Today we’re releasing a new open source project, which will enable any organization with a DocumentCloud account to do crowdsourcing using documents.
Since we wrapped up our Free the Files project after last year’s U.S. election, many people and organizations have asked us how they could build their own web applications like Free the Files to crowdsource their caches of documents. The full Free the Files codebase is undocumented, a bit messy and isn’t easy to deploy in environments other than our own, so we decided to extract the salient bits into a Rails plugin we’re calling Transcribable.
Transcribable allows you to drop a RubyGem into your Rails app, and instantly add “transcribability” to any attribute on a given model. So, for example, if you have a Filing
model, and you’d like users to be able to transcribe buyers and amounts, you could write:
class Filing < ActiveRecord::Base
transcribable :buyer, :amount
end
Once you’ve defined which details you’d like the crowd to help you find, there is a generator that writes the rest of the code for you, including a beautiful “casino-driven” transcription form with automatically created fields for your attributes. That page looks something like this:
To make sure your crowdsourced data is accurate, Transcribable will “verify” your users’ transcriptions by comparing multiple users' answers, and then committing only the agreed upon ones to the master model.
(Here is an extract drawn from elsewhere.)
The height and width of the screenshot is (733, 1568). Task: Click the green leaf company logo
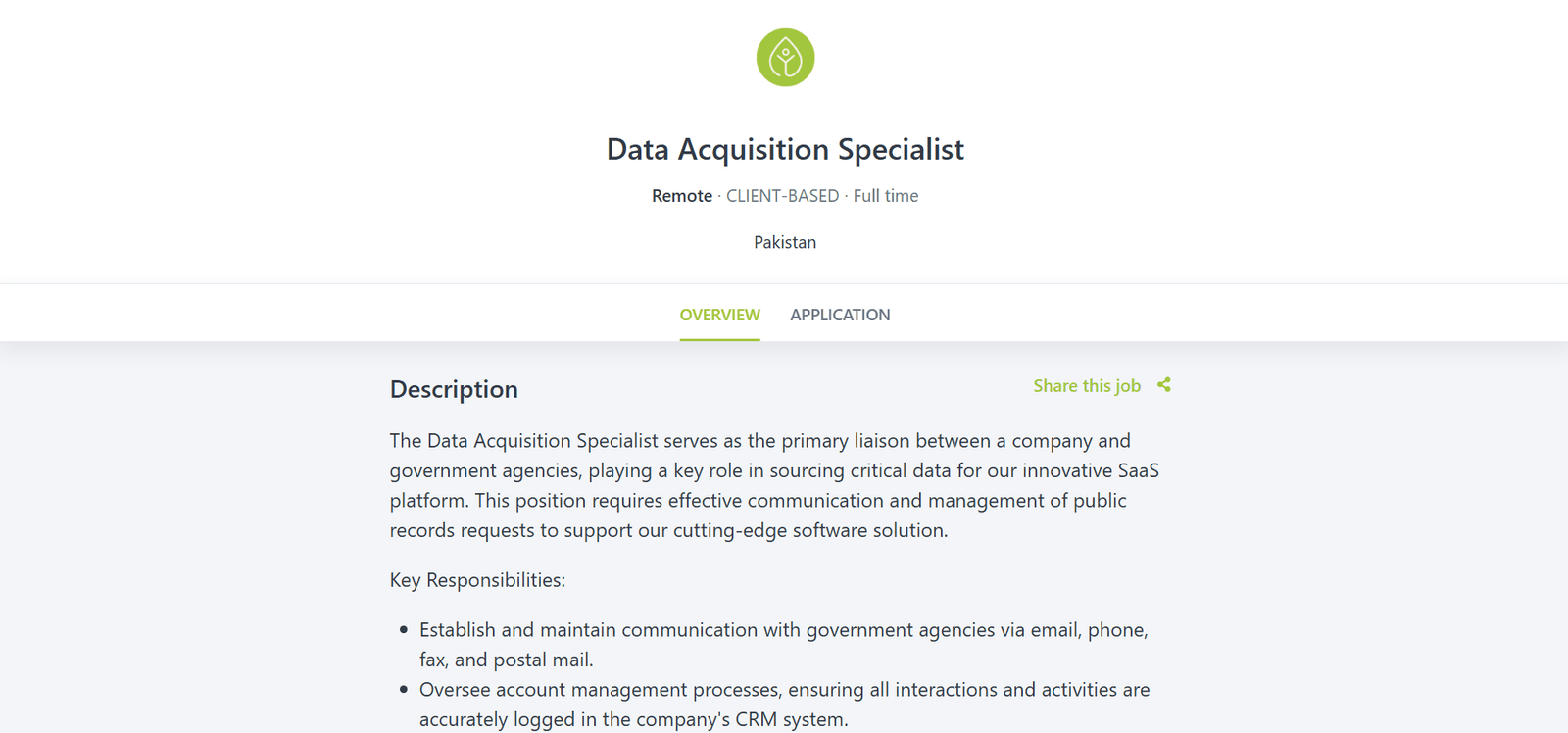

Within your model, you can set a threshold over which you’d like users to agree on a filing’s attributes, and Transcribable does the rest.
The RubyGem also comes with a few other cool features such as a task that will slurp all the documents in a DocumentCloud project into your database to await transcription. It also lets you specify fields you’d like users to fill out, but not necessarily verify (for things like notes).
To start using Transcribable, just drop it into your Gemfile as you normally would. Instructions for that, and more of the nitty gritty, are available in the documentation on the Github page.
Happy crowdsourcing!